TASK PROMPT:
Reproduce the entries word for word, starting at the very beginning and ending with the line containing "Action: point(51,173)", including that line.

(Word and element location records)
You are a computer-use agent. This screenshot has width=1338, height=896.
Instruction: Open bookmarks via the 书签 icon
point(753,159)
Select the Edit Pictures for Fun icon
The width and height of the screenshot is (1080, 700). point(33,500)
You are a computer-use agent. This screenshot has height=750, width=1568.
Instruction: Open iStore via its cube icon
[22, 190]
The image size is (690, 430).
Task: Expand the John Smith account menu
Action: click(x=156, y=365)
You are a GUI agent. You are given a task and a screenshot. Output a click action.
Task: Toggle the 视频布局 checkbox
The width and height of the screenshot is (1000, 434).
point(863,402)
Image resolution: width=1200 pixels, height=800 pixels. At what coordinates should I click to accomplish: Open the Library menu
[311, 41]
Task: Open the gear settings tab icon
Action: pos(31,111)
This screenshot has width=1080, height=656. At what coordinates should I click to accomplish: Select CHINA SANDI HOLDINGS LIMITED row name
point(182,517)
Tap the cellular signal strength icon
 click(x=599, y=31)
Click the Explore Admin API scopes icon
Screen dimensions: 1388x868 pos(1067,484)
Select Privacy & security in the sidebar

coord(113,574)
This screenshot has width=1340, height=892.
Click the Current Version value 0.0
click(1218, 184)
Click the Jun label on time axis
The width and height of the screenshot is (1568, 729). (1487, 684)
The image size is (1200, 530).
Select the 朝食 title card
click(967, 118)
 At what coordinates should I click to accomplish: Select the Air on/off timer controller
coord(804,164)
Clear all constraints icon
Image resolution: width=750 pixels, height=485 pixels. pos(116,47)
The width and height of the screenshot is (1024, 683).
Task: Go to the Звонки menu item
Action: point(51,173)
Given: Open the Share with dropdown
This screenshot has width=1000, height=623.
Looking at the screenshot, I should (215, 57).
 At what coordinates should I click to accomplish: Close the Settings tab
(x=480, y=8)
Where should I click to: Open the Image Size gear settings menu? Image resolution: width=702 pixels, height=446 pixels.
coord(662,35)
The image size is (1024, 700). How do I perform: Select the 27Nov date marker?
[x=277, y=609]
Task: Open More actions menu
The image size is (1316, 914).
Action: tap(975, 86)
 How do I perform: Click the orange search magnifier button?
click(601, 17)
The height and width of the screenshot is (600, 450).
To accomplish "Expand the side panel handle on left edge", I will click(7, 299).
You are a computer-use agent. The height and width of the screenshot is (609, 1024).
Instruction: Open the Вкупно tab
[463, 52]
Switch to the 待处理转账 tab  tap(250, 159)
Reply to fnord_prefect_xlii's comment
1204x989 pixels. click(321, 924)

SOLUTION:
You are a computer-use agent. This screenshot has width=1338, height=896.
Instruction: Open bookmarks via the 书签 icon
point(753,159)
Select the Edit Pictures for Fun icon
The width and height of the screenshot is (1080, 700). point(33,500)
You are a computer-use agent. This screenshot has height=750, width=1568.
Instruction: Open iStore via its cube icon
[22, 190]
The image size is (690, 430).
Task: Expand the John Smith account menu
Action: click(x=156, y=365)
You are a GUI agent. You are given a task and a screenshot. Output a click action.
Task: Toggle the 视频布局 checkbox
The width and height of the screenshot is (1000, 434).
point(863,402)
Image resolution: width=1200 pixels, height=800 pixels. At what coordinates should I click to accomplish: Open the Library menu
[311, 41]
Task: Open the gear settings tab icon
Action: pos(31,111)
This screenshot has width=1080, height=656. At what coordinates should I click to accomplish: Select CHINA SANDI HOLDINGS LIMITED row name
point(182,517)
Tap the cellular signal strength icon
 click(x=599, y=31)
Click the Explore Admin API scopes icon
Screen dimensions: 1388x868 pos(1067,484)
Select Privacy & security in the sidebar

coord(113,574)
This screenshot has width=1340, height=892.
Click the Current Version value 0.0
click(1218, 184)
Click the Jun label on time axis
The width and height of the screenshot is (1568, 729). (1487, 684)
The image size is (1200, 530).
Select the 朝食 title card
click(967, 118)
 At what coordinates should I click to accomplish: Select the Air on/off timer controller
coord(804,164)
Clear all constraints icon
Image resolution: width=750 pixels, height=485 pixels. pos(116,47)
The width and height of the screenshot is (1024, 683).
Task: Go to the Звонки menu item
Action: point(51,173)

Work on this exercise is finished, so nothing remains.